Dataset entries
▽
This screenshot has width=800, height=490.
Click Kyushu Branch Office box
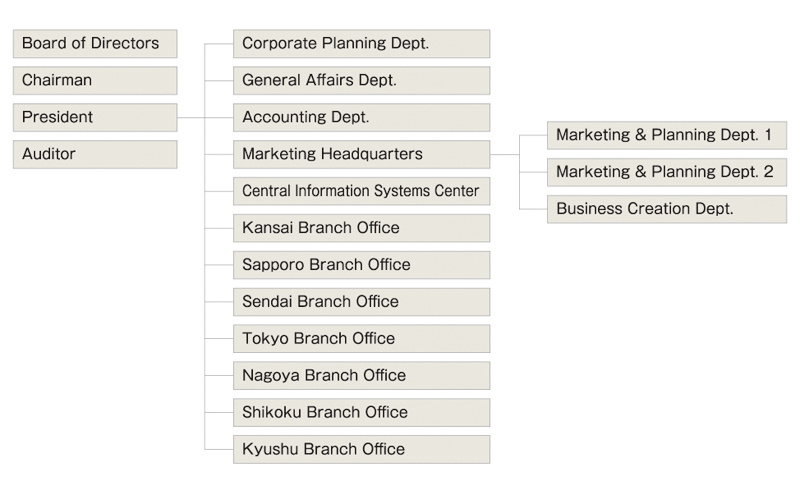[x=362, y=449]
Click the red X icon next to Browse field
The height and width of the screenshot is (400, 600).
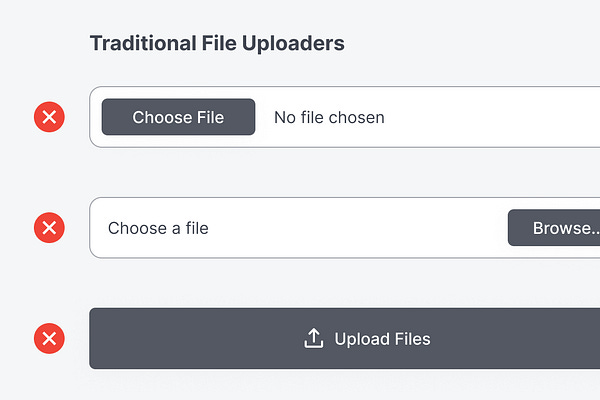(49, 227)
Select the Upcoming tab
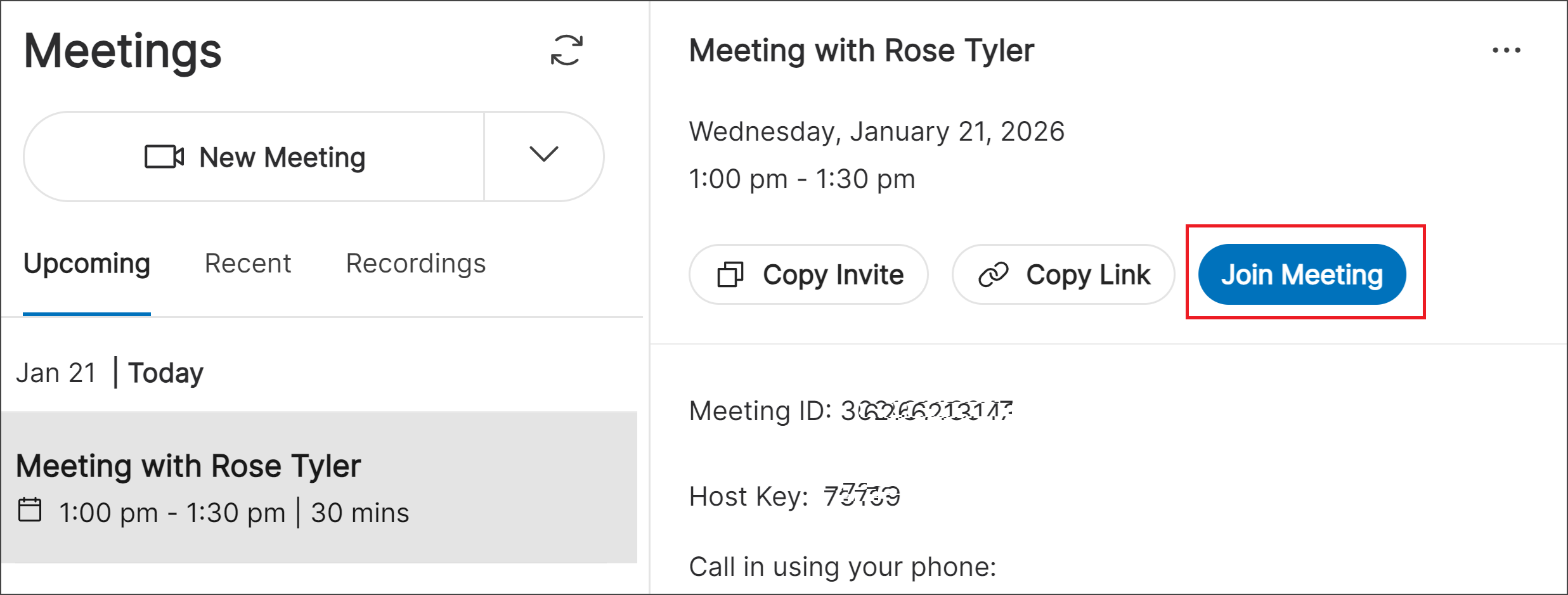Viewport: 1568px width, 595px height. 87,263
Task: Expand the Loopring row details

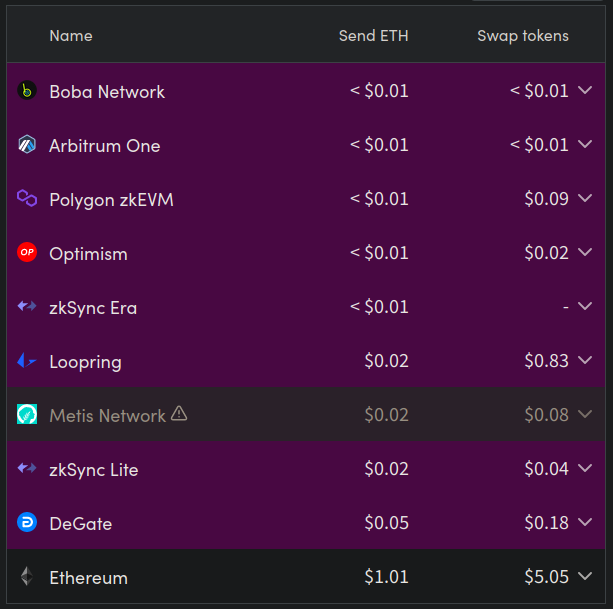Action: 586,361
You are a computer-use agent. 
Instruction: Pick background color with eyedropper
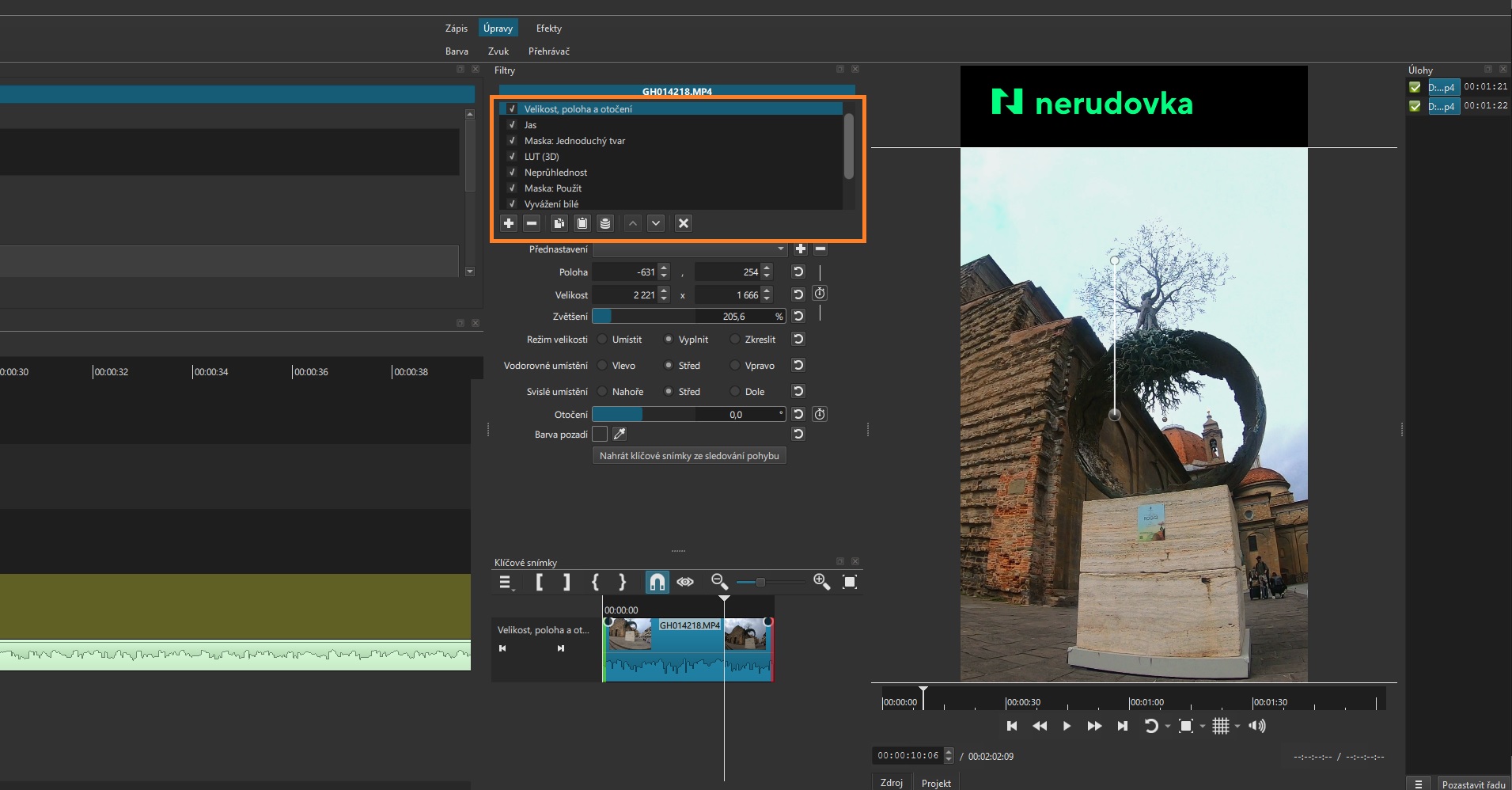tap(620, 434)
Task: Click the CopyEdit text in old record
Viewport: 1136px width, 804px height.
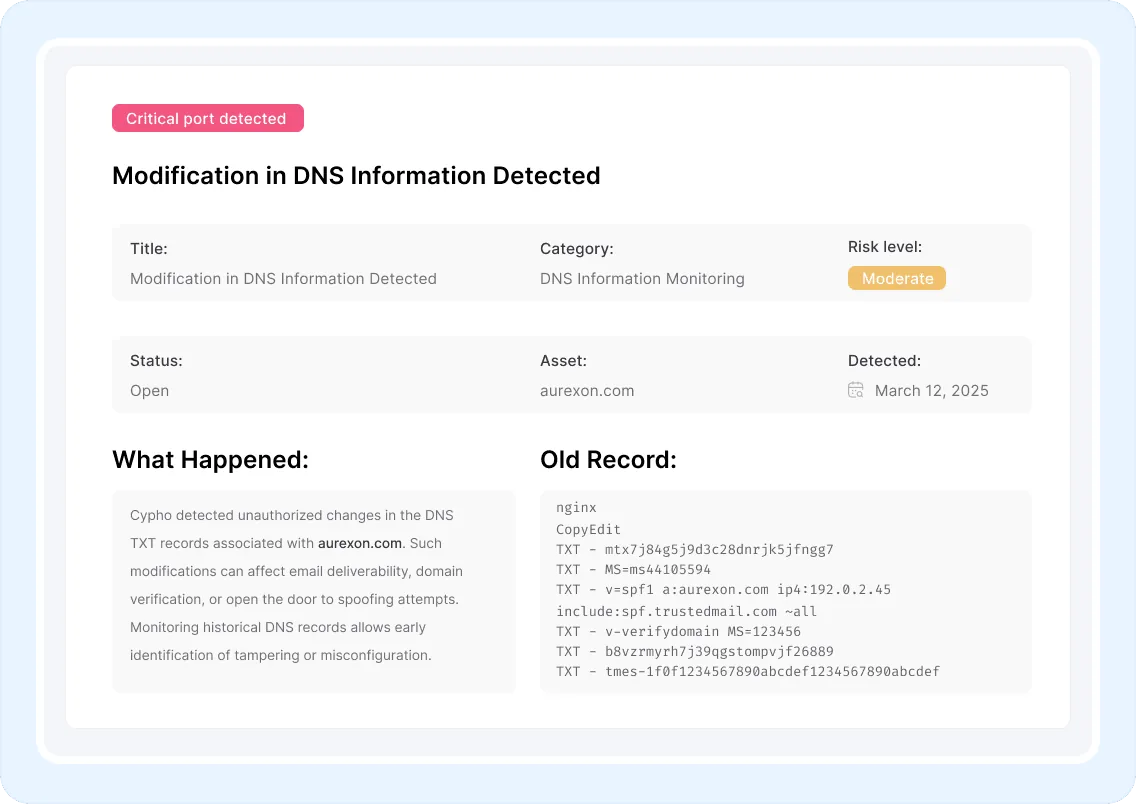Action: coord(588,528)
△
### PROBLEM TO SOLVE
Each record must be repeated exactly, and no picture may be carried over.

### RESPONSE
This screenshot has width=800, height=490.
Click Kyushu Branch Office box
[x=362, y=449]
Click the red X icon next to Browse field
The height and width of the screenshot is (400, 600).
(49, 227)
Select the Upcoming tab
Viewport: 1568px width, 595px height. 87,263
Task: Expand the Loopring row details

Action: 586,361
You are a computer-use agent. 
Instruction: Pick background color with eyedropper
tap(620, 434)
Task: Click the CopyEdit text in old record
Viewport: 1136px width, 804px height.
Action: coord(588,528)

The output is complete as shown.